Romas Left India When Ghazni Invaded Kannauj, Claims Professor

A similar view was echoed by External Affairs Minister Sushma Swaraj in her inaugural speech.

NEW DELHI:  At a five-star hotel earlier this month, Professor Marcel Courthiade from the National Institute of Oriental Languages and Cultures, Universite Paris-Sorbonne, France had come straight from the airport to attend the International Roma Conference. He listened to many theories of Romas leaving India and how they eventually reached Europe and became known as gypysies.

The 62-year-old professor who speaks 11 languages, shook his head vigorously. His instinctive gesture was not surprising, as he is the leading proponent of the theory which has a simple explanation of the origin of Romas, different from the multiple migration wave hypothesis.
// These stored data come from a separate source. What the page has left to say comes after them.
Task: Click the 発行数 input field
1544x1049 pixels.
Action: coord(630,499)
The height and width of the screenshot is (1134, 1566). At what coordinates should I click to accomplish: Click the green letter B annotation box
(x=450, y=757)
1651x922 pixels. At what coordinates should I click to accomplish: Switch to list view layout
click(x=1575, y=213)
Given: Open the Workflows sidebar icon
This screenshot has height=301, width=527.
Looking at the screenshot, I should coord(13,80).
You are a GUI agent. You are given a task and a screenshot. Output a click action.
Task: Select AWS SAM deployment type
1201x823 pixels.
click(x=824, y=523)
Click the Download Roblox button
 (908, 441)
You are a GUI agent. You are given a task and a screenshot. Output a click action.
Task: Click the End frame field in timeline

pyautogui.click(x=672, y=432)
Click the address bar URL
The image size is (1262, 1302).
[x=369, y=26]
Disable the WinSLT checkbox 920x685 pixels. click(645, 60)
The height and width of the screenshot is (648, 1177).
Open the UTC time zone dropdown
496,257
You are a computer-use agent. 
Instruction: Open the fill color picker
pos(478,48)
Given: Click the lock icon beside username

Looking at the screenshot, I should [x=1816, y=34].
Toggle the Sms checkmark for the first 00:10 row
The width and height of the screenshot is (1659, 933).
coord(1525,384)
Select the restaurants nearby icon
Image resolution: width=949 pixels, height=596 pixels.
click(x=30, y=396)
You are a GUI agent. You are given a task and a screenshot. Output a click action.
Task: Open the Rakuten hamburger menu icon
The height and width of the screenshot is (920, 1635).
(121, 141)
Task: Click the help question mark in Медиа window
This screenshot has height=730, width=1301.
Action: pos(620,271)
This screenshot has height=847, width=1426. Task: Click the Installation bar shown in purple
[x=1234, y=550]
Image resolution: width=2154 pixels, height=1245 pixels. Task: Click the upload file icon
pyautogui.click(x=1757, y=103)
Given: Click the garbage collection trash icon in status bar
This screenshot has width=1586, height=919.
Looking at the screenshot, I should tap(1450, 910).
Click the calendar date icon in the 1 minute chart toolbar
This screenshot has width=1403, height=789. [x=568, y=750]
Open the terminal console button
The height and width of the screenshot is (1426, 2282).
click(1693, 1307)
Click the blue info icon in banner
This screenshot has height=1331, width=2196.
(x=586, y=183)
“It was one big exodus, which took place in the 11th century when Mahmud Ghazni invaded Kannauj,” the professor said.

A similar view was echoed by External Affairs Minister Sushma Swaraj in her inaugural speech. She alluded to Courthiade’ theory, but also mentioned the wave theory of migration during subsequent time periods.

Albanian-born Courthiade has been an ‘activist-scholar’ who has been pushing for acceptance of his hypothesis, which has been based on Kitab-i-Yamini. It was written by Abu Naser al-Utbi, chronicler of Mahmud Ghazni, which apparently listed the annals of the Afghan invader to India. Courthiade had first come across the book in 1998, where al-Utbi chronicled the raid on Kannauj in 1026 AD.

The book mentions that “the entire population, rich and poor, light and dark … most of them ‘eminent persons’, artists and craftsmen ... entire families” of around 53,000 prisoners were then deported to Ghazni’s homeland, present Afghanistan.

Courthiade asserts that there was a linguistic basis for his theory too. “If there was not a single exodus, why is there such similarity between the languages of Romas. If they had left India in waves during various times, there would have been greater difference in the language between groups,” he said. He has plans to hold a festival in Kannauj to mark 1,000 years of the deportation.